If you're getting the Elizabeth invest in good water treatment like the Osmio and remineralise only with sodium or potassium bicarbonates, or both, and avoid descaling altogether. The Elizabeth has a small service boiler that operates at high temperatures and you're better off with no hardness at all.


----------



## RobDGio

Rob1 said:


> I probably could have just saved you some time...
> 
> If you're getting the Elizabeth invest in good water treatment like the Osmio and remineralise only with sodium or potassium bicarbonates, or both, and avoid descaling altogether. The Elizabeth has a small service boiler that operates at high temperatures and you're better off with no hardness at all.


 I just don't think I can justify the osmio. Also wife had said that's it for counter space being used by coffee equipment


----------



## Nleng

I'm in the same boat as you, I got my Elizabeth delivered on Wednesday.
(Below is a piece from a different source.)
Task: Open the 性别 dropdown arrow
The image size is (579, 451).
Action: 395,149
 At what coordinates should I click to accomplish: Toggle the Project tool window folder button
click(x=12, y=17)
I'm currently using Ashbeck with the Lelit 35l filter (just to be safe). I also plan to follow the advise of emptying the steam boiler once a month as that seems the high risk area.

I can't really justify the cost of a distillation/RO system right now. But I think my current setup should pretty much eliminate any limescale buildup. 🤞


----------



## RobDGio

Nleng said:


> I'm in the same boat as you, I got my Elizabeth delivered on Wednesday.
> 
> I'm currently using Ashbeck with the Lelit 35l filter (just to be safe). I also plan to follow the advise of emptying the steam boiler once a month as that seems the high risk area.
> 
> I can't really justify the cost of a distillation/RO system right now. But I think my current setup should pretty much eliminate any limescale buildup. 🤞


 Yeah I'm filtering the water with an aqua optima jug as well as using the lelit in tank filter too.

 think I need to have another look at all the maintenance tips as wasn't aware of emptying the steam boiler regularly , so thank you for mentioning that


----------



## Rob1

Nleng said:


> I'm in the same boat as you, I got my Elizabeth delivered on Wednesday.
> 
> I'm currently using Ashbeck with the Lelit 35l filter (just to be safe). I also plan to follow the advise of emptying the steam boiler once a month as that seems the high risk area.
> 
> I can't really justify the cost of a distillation/RO system right now. But I think my current setup should pretty much eliminate any limescale buildup. 🤞


 I don't know why people go for Ashbeck so much. Ok it won't scale but other than that it's not ideal, alkalinity is low and it is quite high in chlorides. Even if you only make one drink a day with Ashbeck you'll probably need to be flushing the service boiler once every two weeks at least with only light use (if you run it at about 145c). I'd be concerned with the chlorides building up more than anything. Stress corrosion cracking has been seen in stainless and surgical steel even as low as 10ppm and without any buildup Ashbeck has 15ppm; the hotter you go and the more steam you use the worse it gets. *I might be being over the top *and it might take a very long time for you to see any problems if you ever see any at all from SCC but still...


----------



## Nleng

Rob1 said:


> I don't know why people go for Ashbeck so much. Ok it won't scale but other than that it's not ideal, alkalinity is low and it is quite high in chlorides. Even if you only make one drink a day with Ashbeck you'll probably need to be flushing the service boiler once every two weeks at least with only light use (if you run it at about 145c). I'd be concerned with the chlorides building up more than anything. Stress corrosion cracking has been seen in stainless and surgical steel even as low as 10ppm and without any buildup Ashbeck has 15ppm; the hotter you go and the more steam you use the worse it gets. *I might be being over the top *and it might take a very long time for you to see any problems if you ever see any at all from SCC but still...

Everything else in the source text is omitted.